RAS mutations in early age leukaemia modulated by NQO1 rs1800566 (C609T) are associated with second-hand smoking exposures

BACKGROUND: Deregulation of the MAPK genes signalling caused by somatic mutations have been implied in leukaemia pathogenesis, including RAS mutation (RAS(mut)) in acute myeloid leukaemia (AML), which has been associated with intra-uterine chemical exposures. A case-case study was conducted in order to explore maternal and child exposures to tobacco smoking associations with early age leukaemia (EAL). METHODS: Covariables of reference were MLL rearrangements (MLL-r), RAS(mut) and NQO1 rs1800566 (C609T). Samples from 150 acute lymphoblastic leukaemia (ALL) and 85 AML were included. Maternal exposures were assessed using a structured questionnaire with demographic, personal habits and residence history information. Restriction fragment length polymorphism and denaturing high performance liquid chromatography were used to screen FLT3, KRAS, and NRAS mutations; direct sequencing was performed to validate the results.
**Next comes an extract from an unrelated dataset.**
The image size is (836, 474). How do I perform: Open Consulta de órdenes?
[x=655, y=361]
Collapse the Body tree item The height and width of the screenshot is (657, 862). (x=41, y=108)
NQO1 polymorphism was detected by real-time allelic discrimination technique. RESULTS: Overall, RAS(mut) were detected in 28.7% of EAL cases; BRAF(mut) was found only in one AML patient. Higher rate of KRAS(mut) was found in ALL (30.3%) compared to AML (20.8%) with MLL-r; RAS(mut) showed an association with second-hand tobacco smoking exposures (OR, 3.06, 95% CI, 1.03-9.07). A considerable increased risk for EAL with the combination of RAS(mut) and NQO1 609CT (OR, 4.24, 95% CI, 1.24-14.50) was observed. CONCLUSIONS: Our data demonstrated the increased risk association between maternal smoking and EAL with MLL-r. Additionally, suggests that children second-hand tobacco exposures are associated with increased risk of EAL with RAS(mut) modulated by NQO1 rs1800566 (C609T).